Administration and cabinet

The Adams Cabinet
Office Name Term

President John Quincy Adams 1825–1829
Vice President John C. Calhoun 1825–1829

Secretary of State Henry Clay 1825–1829

Secretary of Treasury Richard Rush 1825–1829

Secretary of War James Barbour 1825–1828
Peter B. Porter 1828–1829

Attorney General William Wirt 1825–1829

Secretary of the Navy Samuel L. Southard 1825–1829

Judiciary

Adams appointed one Justice to the Supreme Court of the United States and eleven judges to the United States district courts. The lone Supreme Court Justice, Robert Trimble, served from May 1826 to his death in August 1828. Adams nominated John J. Crittenden to replace Trimble, but the Senate never voted on Crittenden's nomination.[56]

Domestic policies

In his 1825 annual message to Congress, Adams presented a comprehensive and ambitious agenda.
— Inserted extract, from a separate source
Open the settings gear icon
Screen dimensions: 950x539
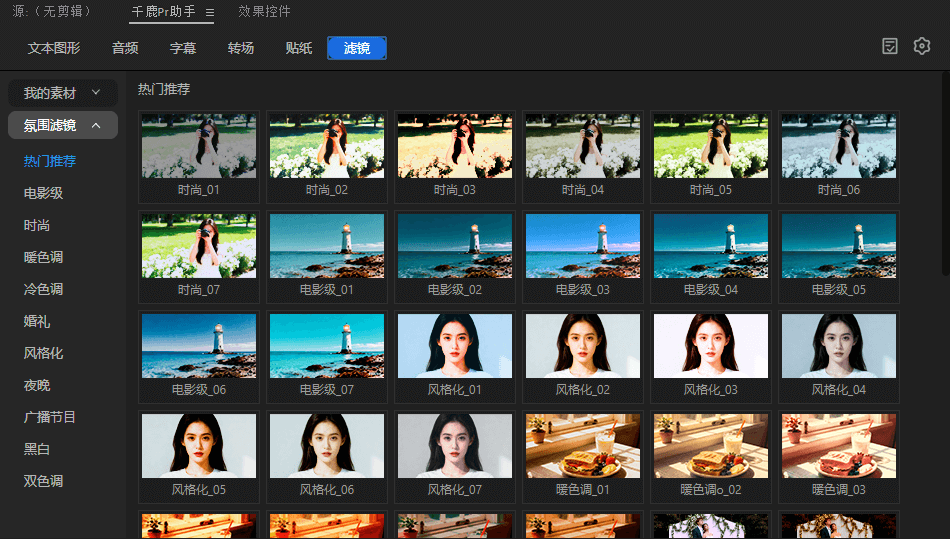point(921,47)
He called for major investments in internal improvements as well as the creation of a national university, a naval academy, and a national astronomical observatory. Noting the healthy status of the treasury and the possibility for more revenue via land sales, Adams argued for the completion of several projects that were in various stages of construction or planning, including a road from Washington to New Orleans.[57] However, Adams's programs faced opposition from various quarters. Many disagreed with his broad interpretation of the constitution, and favored stronger state governments at the expense of the federal government. Others disliked any government interference and were opposed to central planning.[58] Some in the South feared that Adams was secretly an abolitionist and that he sought to suborn the states to the federal government.[59]
Some of his proposals were adopted, specifically the extension of the Cumberland Road into Ohio with surveys for its continuation west to St. Louis; the beginning of the Chesapeake and Ohio Canal, the construction of the Chesapeake and Delaware Canal and the Louisville and Portland Canal around the falls of the Ohio; the connection of the Great Lakes to the Ohio River system in Ohio and Indiana; and the enlargement and rebuilding of the Dismal Swamp Canal in North Carolina.[60] One of the issues which divided the administration was protective tariffs, of which Henry Clay was a leading advocate.[citation needed]
Allies of Adams lost control of Congress after the 1826 mid-term elections, and pro-Adams Speaker of the House John Taylor was replaced by Andrew Stevenson, a Jackson supporter.[61] Jacksonian Congressmen lobbied numerous attacks against Adams, including attacks on Adams's actions at Ghent and criticism of White House expenditures such as the purchase of a pool table.[62] Jacksonians devised the Tariff of 1828, which raised tariffs considerably. After signing the tariff, Adams was denounced in the South, but received little credit for the tariff in the North.[63]
Adams sought the gradual assimilation of Native Americans via consensual agreements, a priority shared by few whites in the 1820s. Yet Adams was also deeply committed to the westward expansion of the United States. Settlers on the frontier, who were constantly seeking to move westward, cried for a more expansionist policy that disregarded the concerns of a supposedly inferior civilization. Early in his term, Adams suspended the Treaty of Indian Springs after learning that the Governor of Georgia, George Troup, had forced the treaty on the Muscogee.[64] Adams signed a new treaty with the Muskogee in January 1826 that allowed the Muskogee to stay but ceded most of their land to Georgia. Troup refused to accept its terms, and authorized all Georgian citizens to evict the Muskogee. A third treaty was signed in 1828, giving all of the Muskogee land to Georgia.[65]